I have a '69 GTO with a Pontiac 400 TH-400 transmission and I have just recently purchased a 12-bolt rear end out of a '69 Cutlass. I am wondering if I need to get my driveshaft shortened of if I should just buy a new one?


----------



## BearGFR (Aug 25, 2008)

You could always just try it and see if it fits. It might be close. Make sure the yoke on the 12 bolt is the same size/shape in all respects as the original. Also... you said "12 bolt out of a 69 Cutlass". 

Hate to be the one to break it to you but there's a good chance that's not a 'real' 12-bolt. The number of bolts on the rear cover mean nothing --- what counts is the number of bolts inside securing the ring gear to the carrier. There were some GM 10-bolt rears made in that time frame (usually found on Oldsmobile and Buick) that had 12-bolt rear covers on them. I've got one in my spare parts pile, or did at one time.
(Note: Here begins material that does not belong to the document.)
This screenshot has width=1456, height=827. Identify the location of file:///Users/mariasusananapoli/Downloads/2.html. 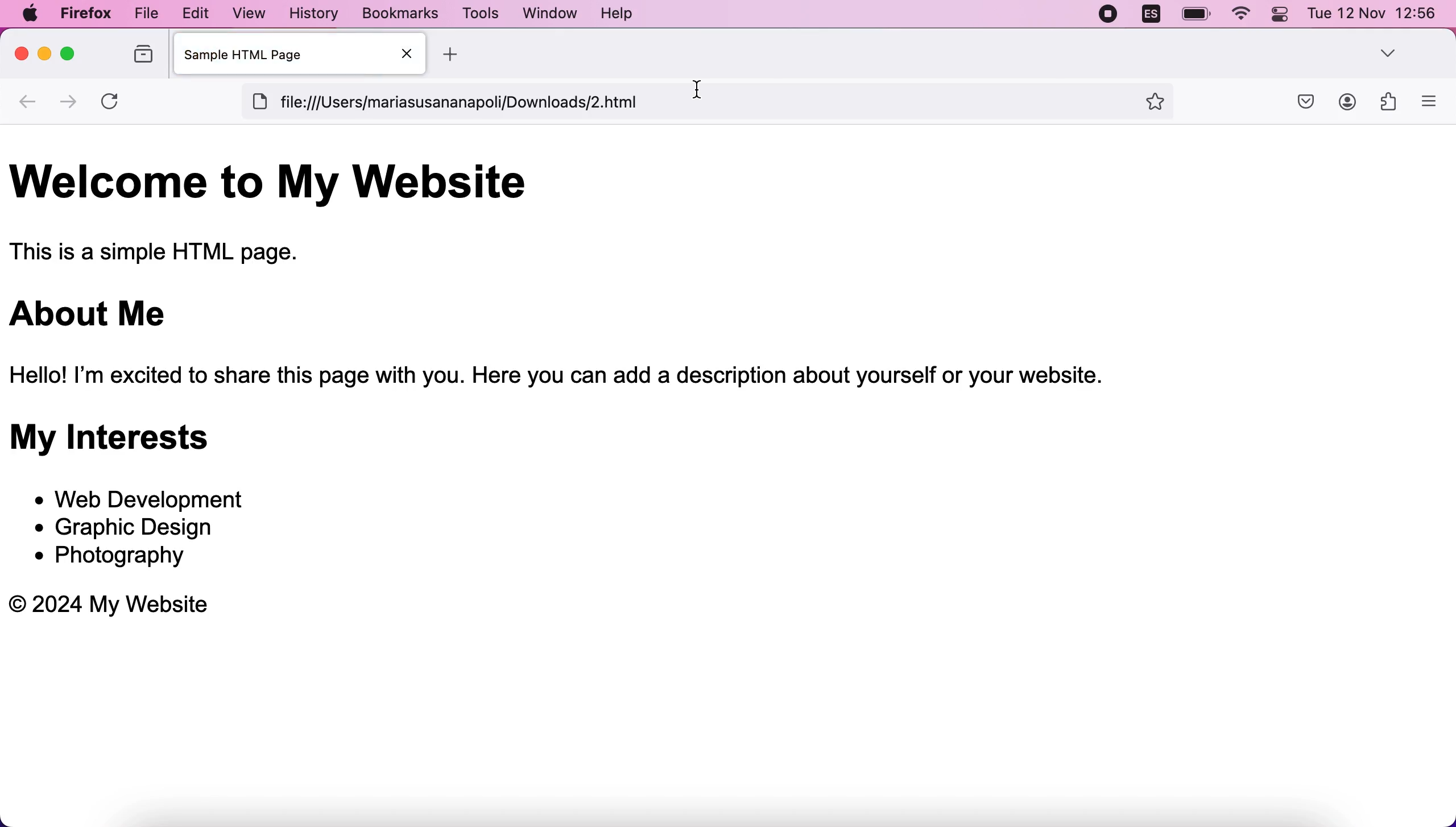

You should be able to research it on the net, or pull the cover and count ring gear bolts.

Bear


----------



## Rukee (Feb 8, 2007)

You might be able to get by with just a conversion u-joint.
And if you pull the cover, set the axle tubes on some jack stands with the yoke facing down and then when you pull the cover you won't lose the fluid.


----------